5 thoughts on “Button It Up

  1. Ah, but zippers mean undoing the whole onesie, letting in cold air. Buttons can just be undone and (poorly) redone at the only end that matters during a diaper change, keeping the rest of the baby warm and sleepy. My big problem with onesies is the fact that some come undone all down one leg, but not the other, so one leg comes free easily, while the other has to be tugged and de-tangled—another difficult feat in the middle of the night.

  2. Oh my dear and fluffy lord!!! Yes!! While I have developed some skill with those damned buttons, it is my fervent belief that buttons should be banned in favor of the zipper.

    Vote yes, Button Ban!!
    (It should also be noted for those who have not encountered them, there are onesies that zip down. These are good for night time diaper changes because you don’t have to unzip the whole outfit to accomplish the mission).

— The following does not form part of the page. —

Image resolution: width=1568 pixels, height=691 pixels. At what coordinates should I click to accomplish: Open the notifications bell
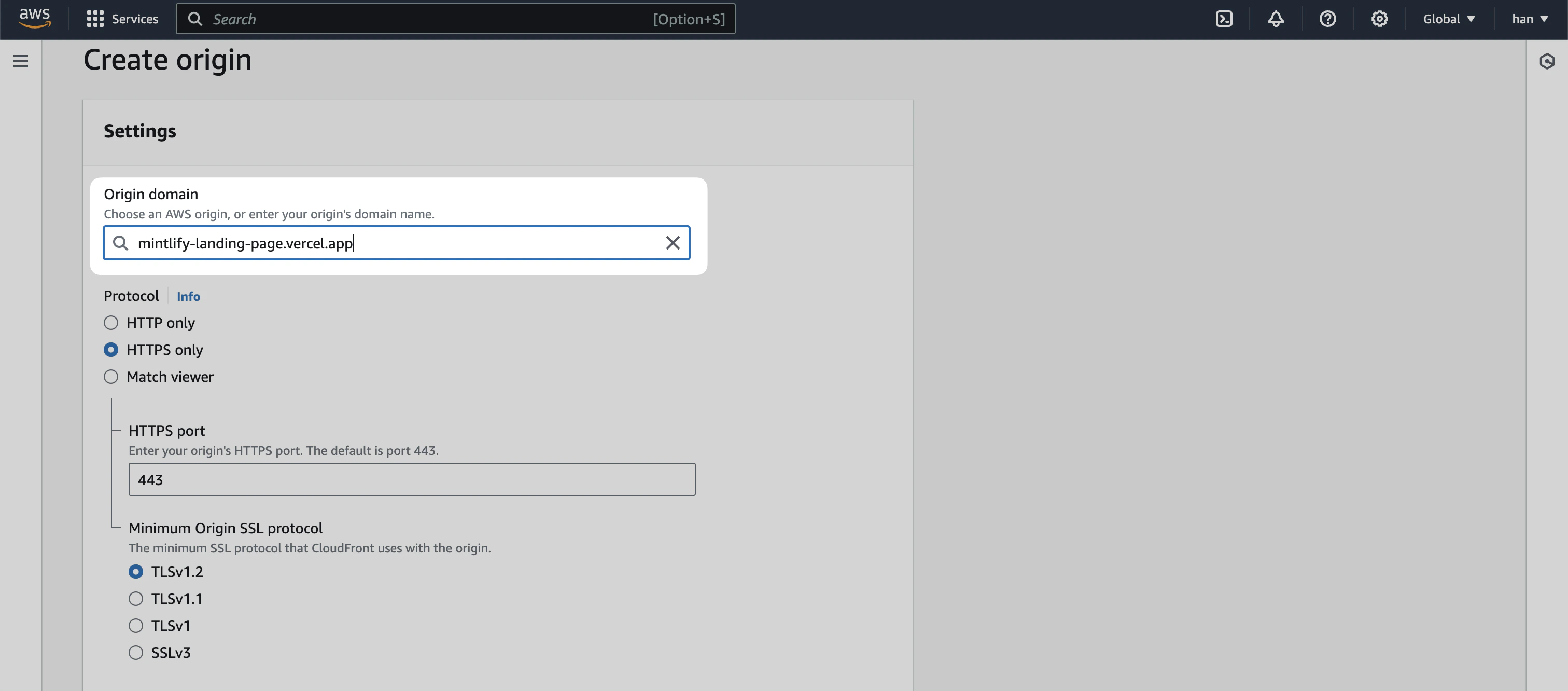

  3. My boys are a bit older, so this does not impact me. I wish it did. Those buttons could drive me crazy even in the middle of the day. My wife likes to tell the story how she remembers hearing me yell out and seeing a onesie flying through the air as she walking by. No, a child was not even partially in it.

  4. All I know is that until my little one is old enough to no longer need onesies, I am searching for zippered onesies and not getting any more with buttons. Down with buttons!